Elle est l’idole de nos fringales et l’aliment le plus consommé au monde : j’ai nommé sa majesté la Frite ! Le bâtonnet de pomme de terre doré, à l’histoire voyageuse, est une denrée-étendard qui fait l’objet d’une querelle de pa(ta)ternité - un rien surjouée - entre voisins Belges et Français. Des papas incas à la boutonnière de Marie-Antoinette jusqu’au décollage d’un cornet dans l’espace, on vous embarque dans notre friteuse à voyager dans le temps. Attention, il fait 175 degrés à bord.
Patati sur la patata
Au début était la papa (le nom de la pomme de terre en quechua, la langue des Incas) dont l’une des premières mentions dans les textes européens est le fait d’un chroniqueur espagnol aux Amériques en 1536. Premier papaddicte étranger, il s’émerveille de la variété de cet aliment de base des peuples andins qu’il décrit comme « des racines au goût délicieux qui sont des friandises pour les Espagnols »… Car le tubercule de la famille des solanacées, ultra-résistant à l’altitude, a son berceau sur les hauteurs de l’actuel Pérou (aka le Patatistan), pays qui en compte encore plus de 4000 variétés ! Mangées plutôt cuites que frites traditionnellement, l’arrivée des conquistadors fait se rencontrer la cuisson à l’huile chaude, cette autre religion espagnole, et la perle nourricière des Andes : la pomme de terre frite est une manifestation du syncrétisme entre le Nouveau et l’Ancien Monde. Résultat ? Une révolution alimentaire globalisée se met alors en marche qui va répandre la batata (popularisée via son vocable taïno, soit du peuple natif de Cuba) dans bon nombre de cuisines ; et au-delà : une pensée émue pour Monsieur Patate.

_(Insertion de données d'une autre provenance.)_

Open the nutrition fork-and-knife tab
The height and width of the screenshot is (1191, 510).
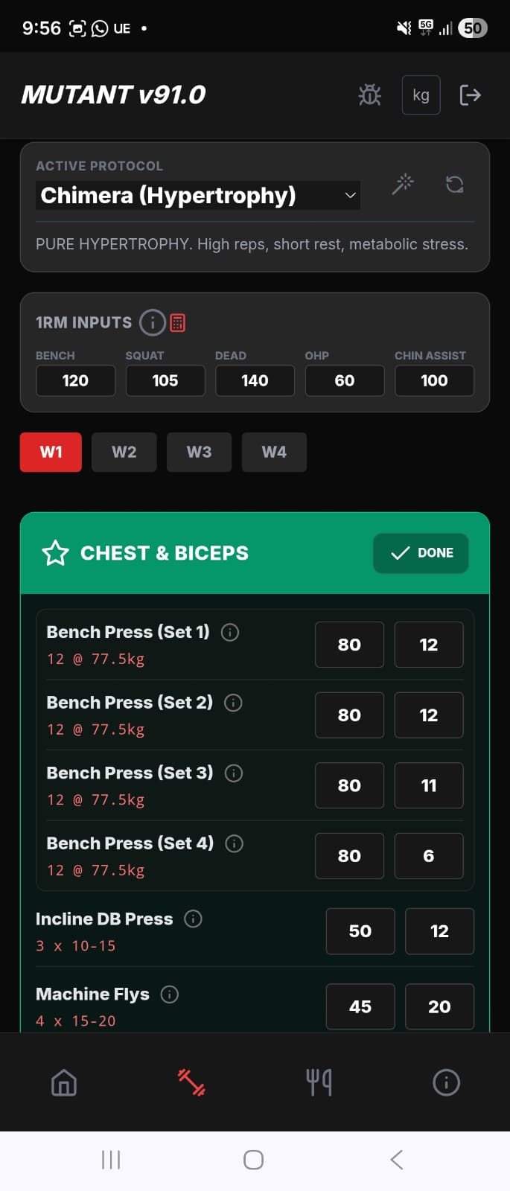[x=319, y=1082]
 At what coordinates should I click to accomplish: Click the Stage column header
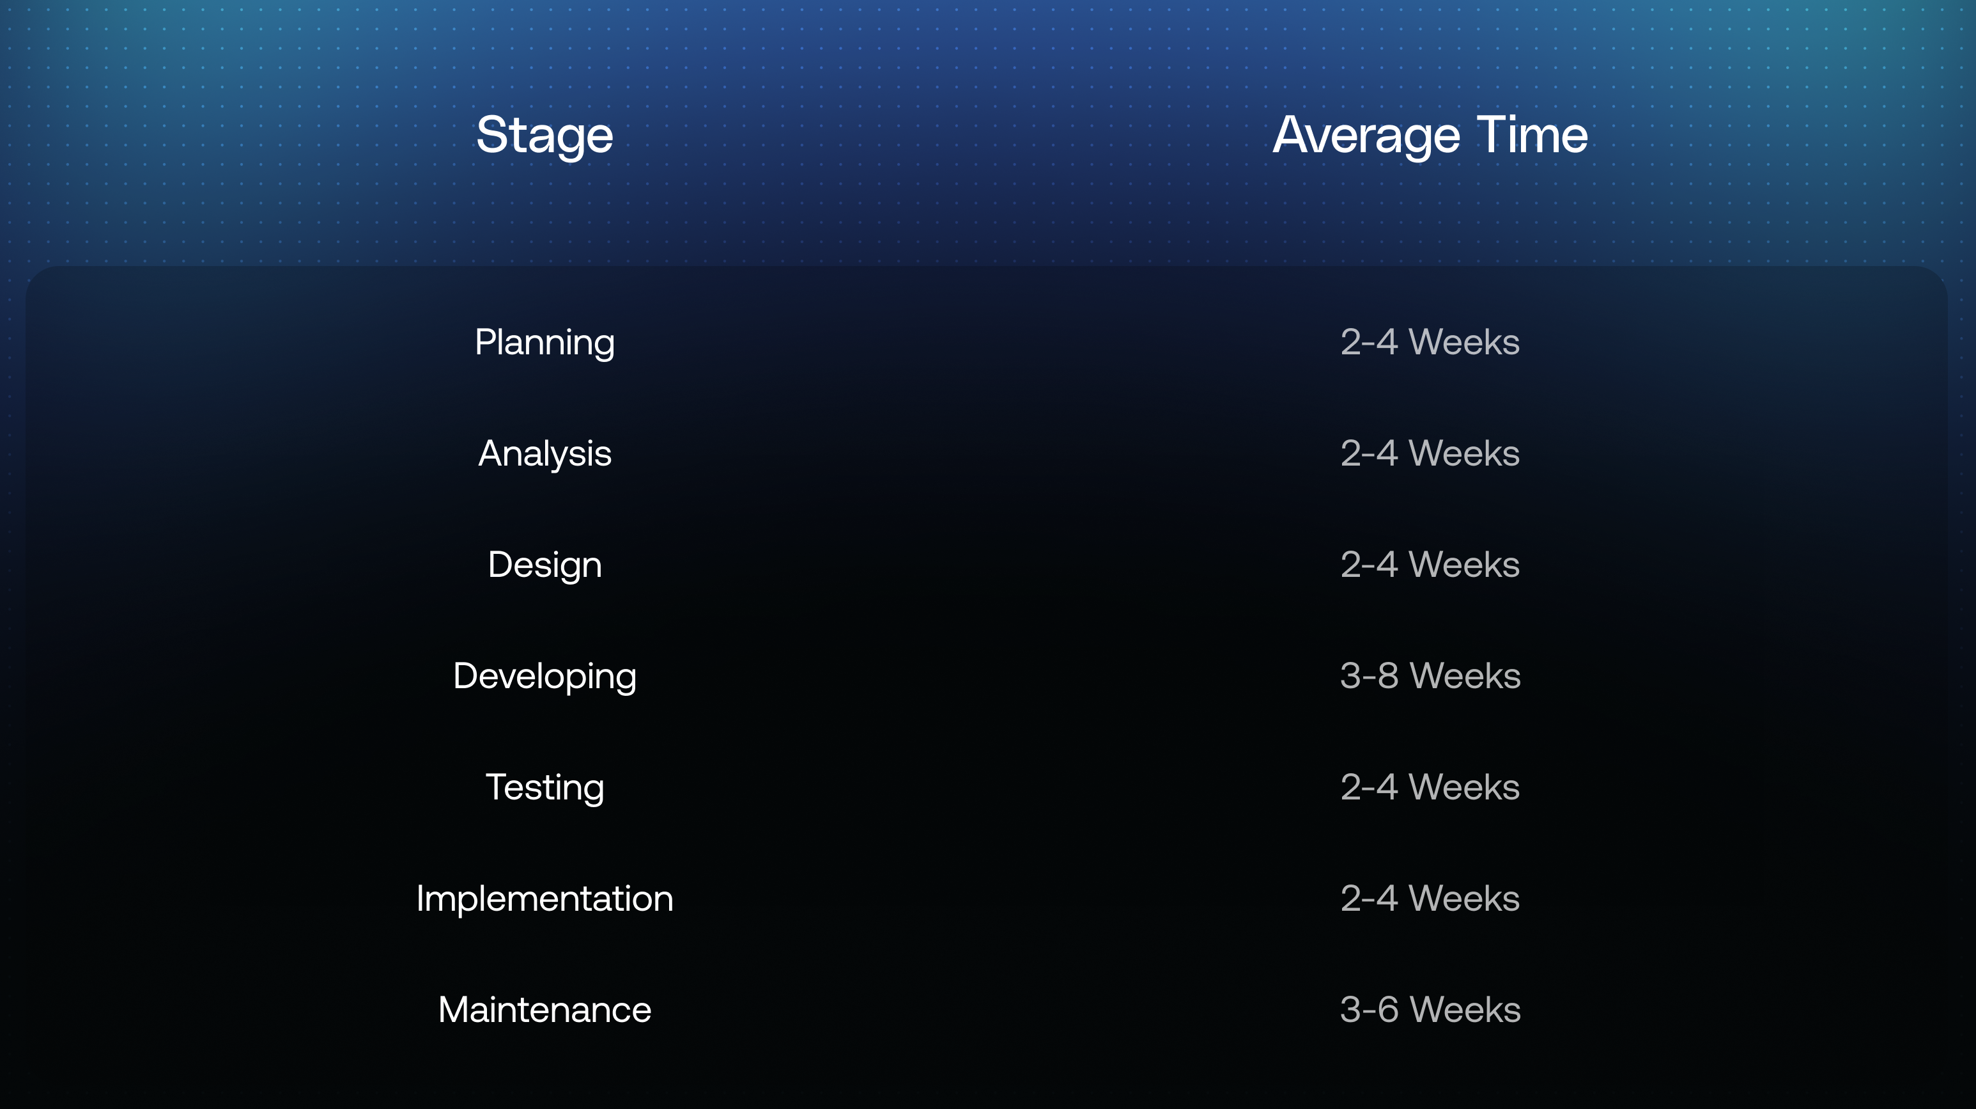coord(545,135)
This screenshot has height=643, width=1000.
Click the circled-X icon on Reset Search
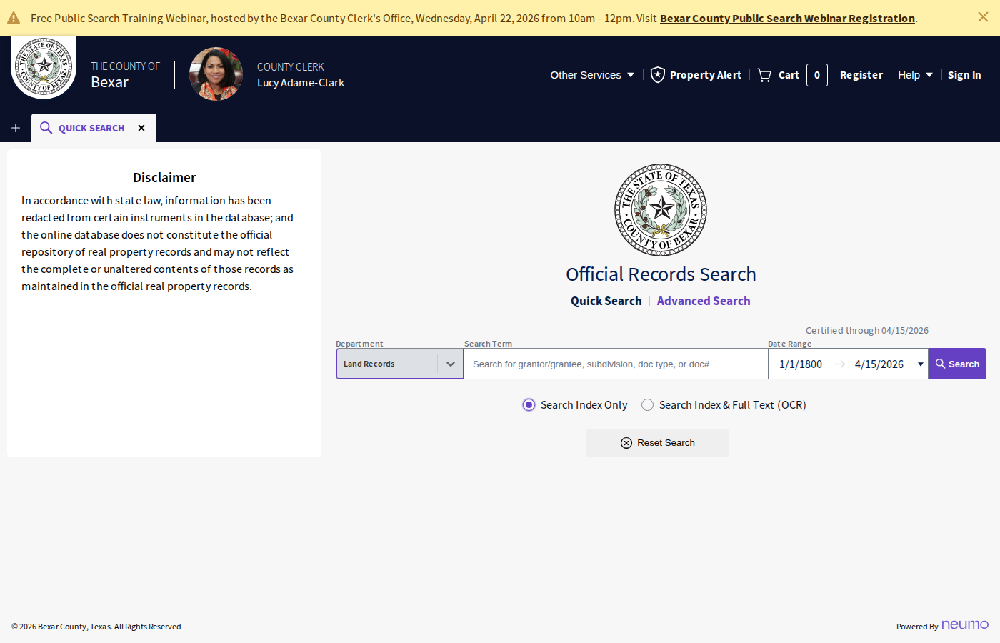coord(626,443)
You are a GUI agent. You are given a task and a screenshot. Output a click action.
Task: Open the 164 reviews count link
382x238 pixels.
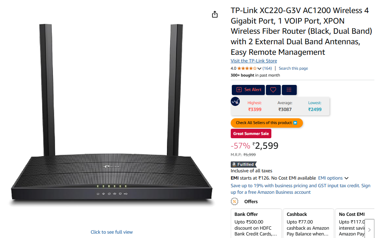coord(267,69)
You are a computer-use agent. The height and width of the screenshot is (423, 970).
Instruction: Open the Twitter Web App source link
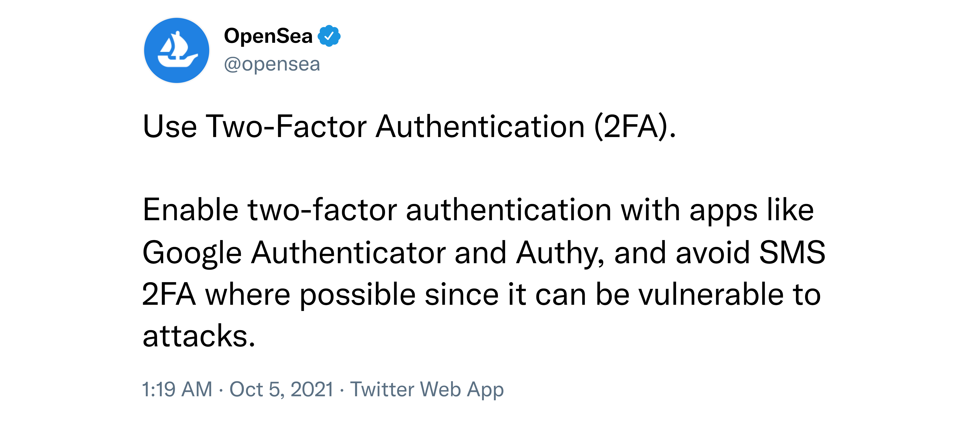tap(427, 389)
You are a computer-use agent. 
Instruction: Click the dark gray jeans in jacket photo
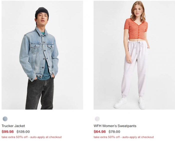point(40,94)
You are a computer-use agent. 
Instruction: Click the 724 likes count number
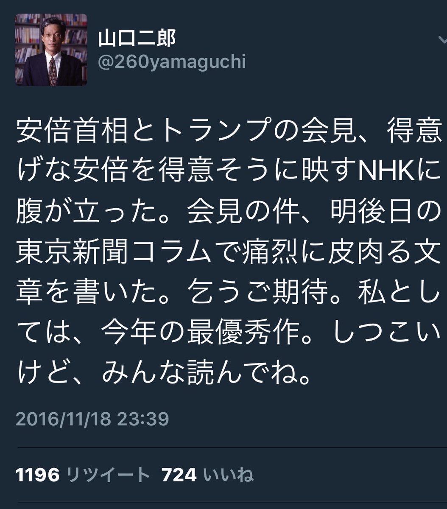click(179, 475)
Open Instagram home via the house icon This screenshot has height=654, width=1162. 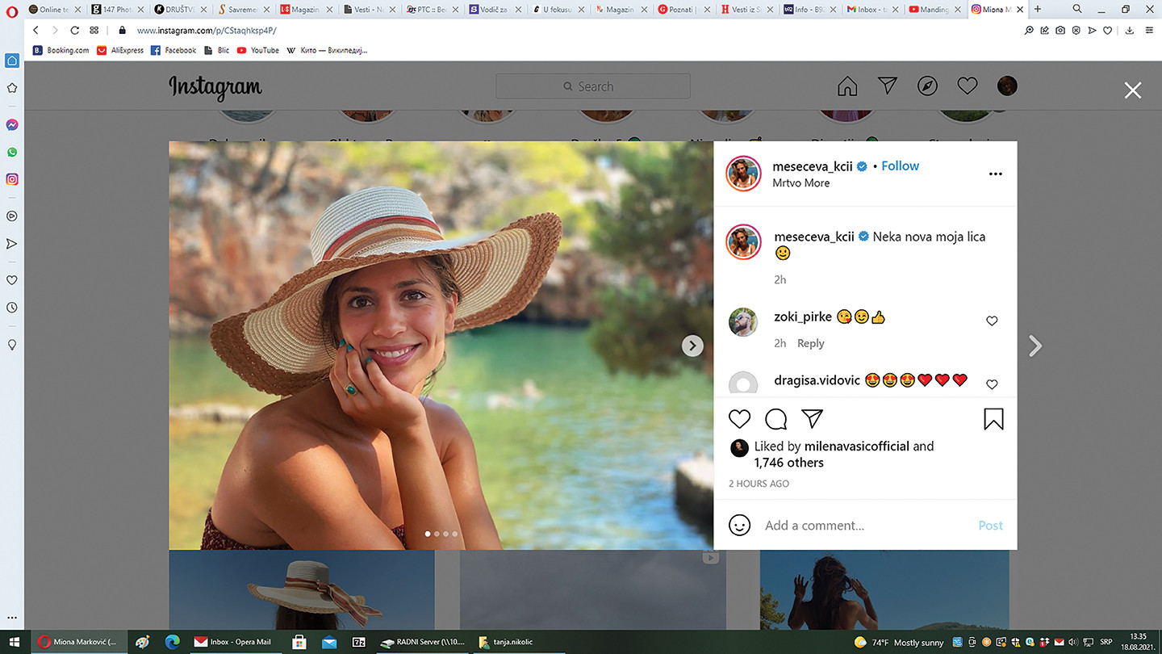pos(847,86)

Il ne restait plus qu’à inventer la frite.
Querelle de pa(ta)ternité
Il y a de la friture sur la ligne entre Paris et Bruxelles concernant l’origine de la divine barrette blonde. Pour les Français, il n’y a pas plus cocorico : même le grand sémiologue Roland Barthes s’en mêle et écrit que « la frite est le signe alimentaire de la francité ». Car si la patate fut introduite dans le royaume de Louis d’abord comme nourriture pour bétail, elle se popularise dans l’alimentation humaine grâce à la publicité que lui fait Antoine Parmentier au XVIIIe. Cet agronome, patatophile forcené qui donna son nom au célèbre hachis des cantines, va même jusqu’à fixer une fleur de pomme de terre à la boutonnière de Marie-Antoinette pour en faire la promotion.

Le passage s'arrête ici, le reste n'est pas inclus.